Lima belas anggota RCEP termasuk 10 anggota negara ASEAN (Singapura, Brunei, Malaysia, Filipina, Thailand, Indonesia, Myanmar, Laos, Vietnam dan Kamboja), tiga dari empat ekonomi terbesar di Asia (Cina, Jepang dan Korea Selatan) dan dua negara Pasifik lainnya (Australia dan Selandia Baru).
India, ekonomi Asia berkembang besar lainnya, berpartisipasi dalam sebagian besar negosiasi RCEP selama delapan tahun, tetapi memutuskan untuk mundur pada 2019, karena takut tidak dapat bersaing di pasarnya sendiri karena produk bebas tarif akan datang dari produk lain. Anggota RCEP, khususnya China.
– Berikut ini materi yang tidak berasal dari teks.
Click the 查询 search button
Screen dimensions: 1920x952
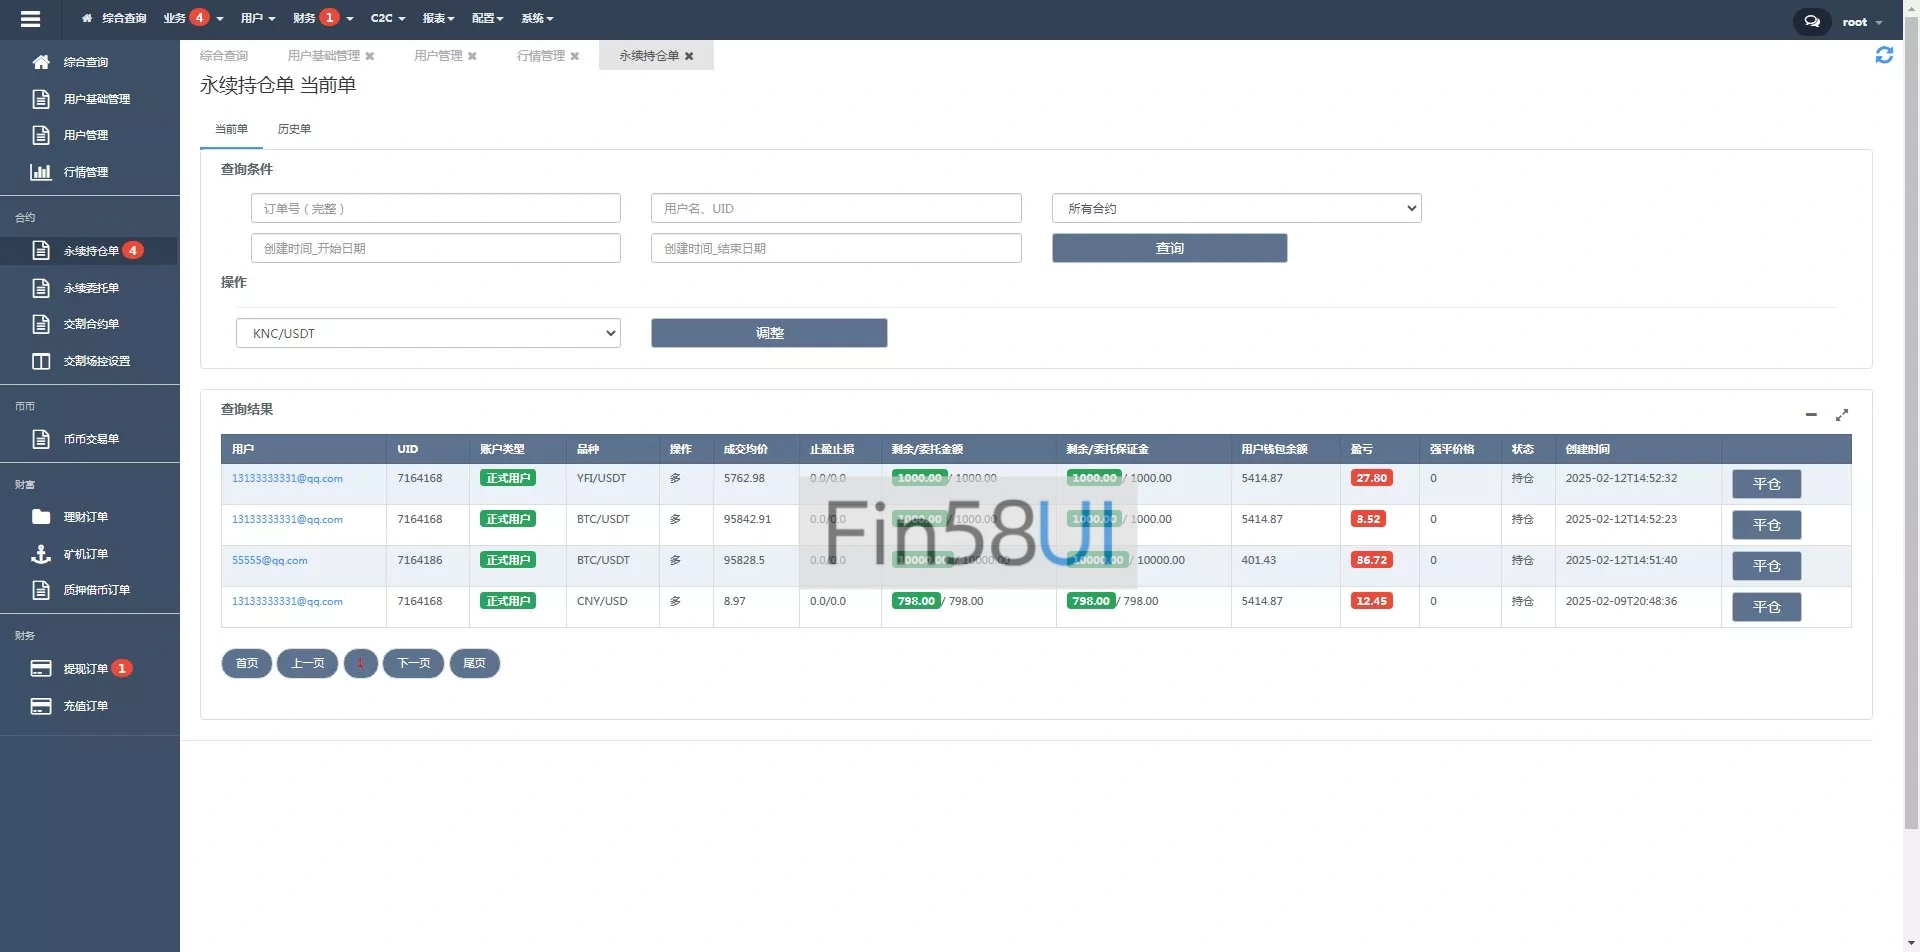tap(1169, 248)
Butuh beberapa waktu untuk menyadari manfaat penuh RCEP karena sebagian besar tarif akan dihapuskan selama periode 20 tahun dan perjanjian tersebut masih perlu diratifikasi oleh beberapa negara anggota. Meskipun demikian, kepentingannya sebagai zona perdagangan bebas terbesar hanya akan meningkat seiring waktu. Mungkin akan menarik negara-negara kawasan lain untuk bergabung seiring waktu, dan India bahkan mungkin akan bergabung di masa depan.
Kawasan ini akan menarik lebih banyak investasi karena bisnis global memindahkan produksi mereka ke negara-negara anggota untuk memanfaatkan pasar yang besar ini. Negara-negara kawasan memiliki teknologi tinggi dan tenaga kerja yang relatif murah, sehingga kawasan ini dapat menjadi pusat produksi paling signifikan di dunia baik untuk produk berteknologi tinggi maupun padat karya. Pusat gravitasi ekonomi global telah bergeser ke Asia selama beberapa dekade sekarang, dan perjanjian perdagangan ini hanya akan mempercepat proses tersebut.
RCEP datang setelah AS menarik diri dari negosiasi TPP pada 2017. TPP adalah alat keterlibatan sentral pemerintahan Obama di negara-negara Asia, tidak termasuk China.
Setelah penarikan AS, negara-negara Pasifik lainnya menandatangani Perjanjian Komprehensif dan Progresif untuk Kemitraan Trans-Pasifik (CPTPP) pada tahun 2018. Keanggotaannya mencakup tujuh anggota RCEP (Jepang, Malaysia, Singapura, Brunei, Australia dan Selandia Baru) , serta Chili, Meksiko, Kanada, dan Peru.
Baik CPTPP dan RCEP disepakati sebagai perjanjian perdagangan multilateral selama periode ketika AS mendorong kesepakatan perdagangan yang lebih baik melalui perjanjian bilateral, terutama dengan China. Mereka dapat dianggap sebagai kemenangan multilateralisme atas bilateralisme.
Dengan RCEP, ekonomi 15 negara akan menjadi lebih saling bergantung, China dan Jepang sebagai negara terdepan akan meningkatkan pengaruh ekonominya di kawasan, dan itu akan membantu China muncul sebagai hegemon ekonomi global baru dalam beberapa dekade mendatang.
Pemerintahan Joe Biden yang baru terpilih akan menanggapi perkembangan ini, tetapi kita akan melihat apakah tanggapannya akan melalui WTO dan negosiasi perdagangan multilateral atau akan dilanjutkan dengan negosiasi bilateral pemerintahan Trump.
Tentu saja, UE dan AS dapat meninjau kembali negosiasi Transatlantic Trade and Investment Partnership (TTIP) yang dimulai selama pemerintahan Obama tetapi dihentikan oleh pemerintahan Trump. Jika itu terjadi, Turki dan Inggris, yang memiliki hubungan perdagangan yang kuat dengan negara-negara UE, tidak dapat keluar dari negosiasi tersebut.
* Lektor kepala dan ketua, Departemen Administrasi Bisnis, Universitas Amerika Irak, Sulaimaniyah
About The Author
“Penjelajah. Pembaca. Praktisi perjalanan ekstrem. Gila sosial total.”